* Problem description: Return every line of the material below verbatim, leaving out the pictures.

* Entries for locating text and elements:
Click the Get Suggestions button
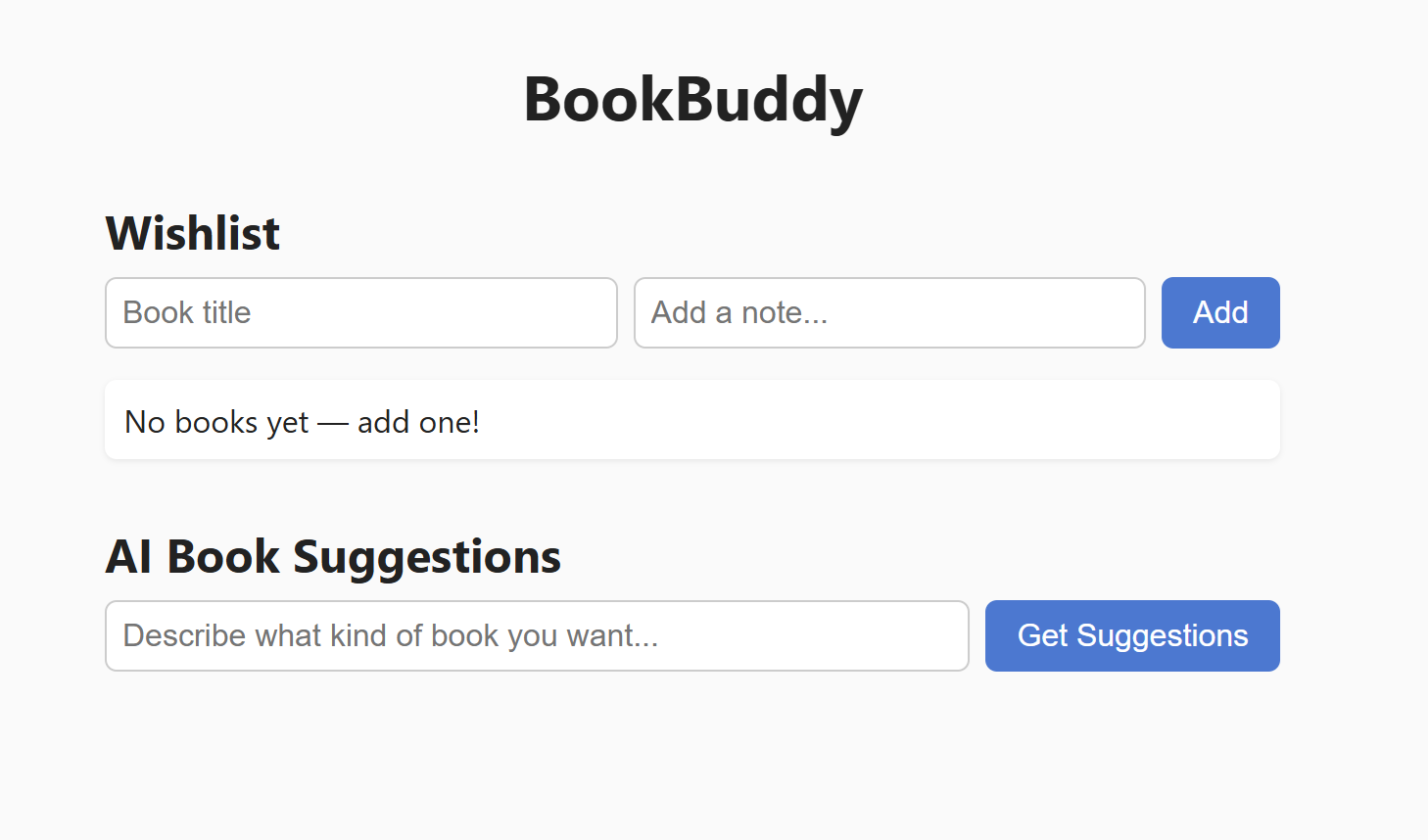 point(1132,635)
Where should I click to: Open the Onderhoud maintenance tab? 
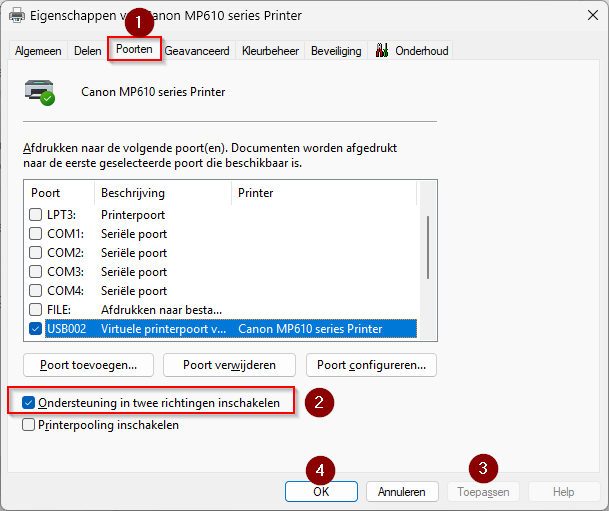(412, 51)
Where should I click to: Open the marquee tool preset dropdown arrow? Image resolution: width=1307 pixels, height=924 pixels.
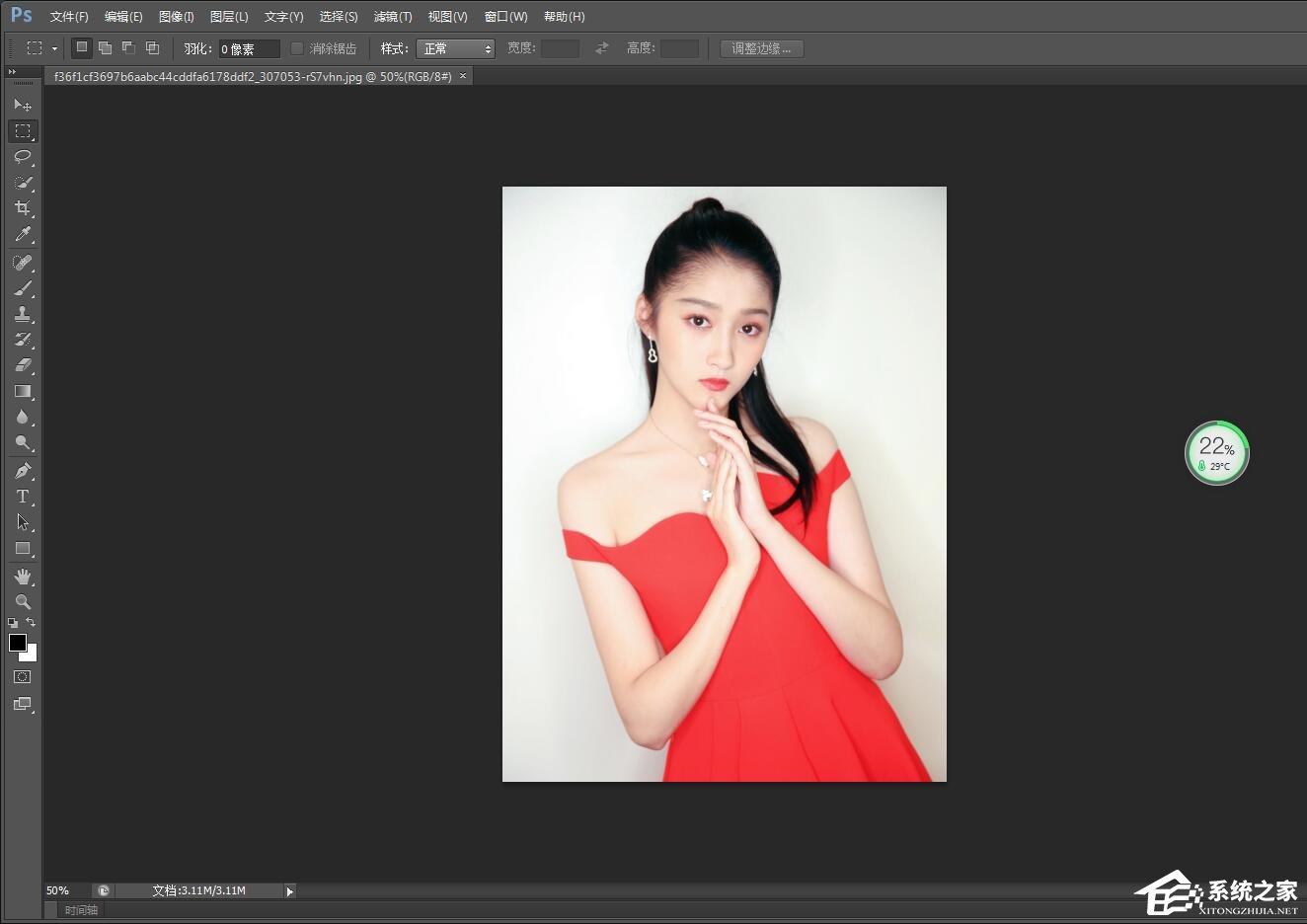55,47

* Answer:
Click the Get Suggestions button
 point(1132,635)
Where should I click to: Open the Onderhoud maintenance tab? 
(412, 51)
Where should I click to: Open the marquee tool preset dropdown arrow? Image resolution: width=1307 pixels, height=924 pixels.
55,47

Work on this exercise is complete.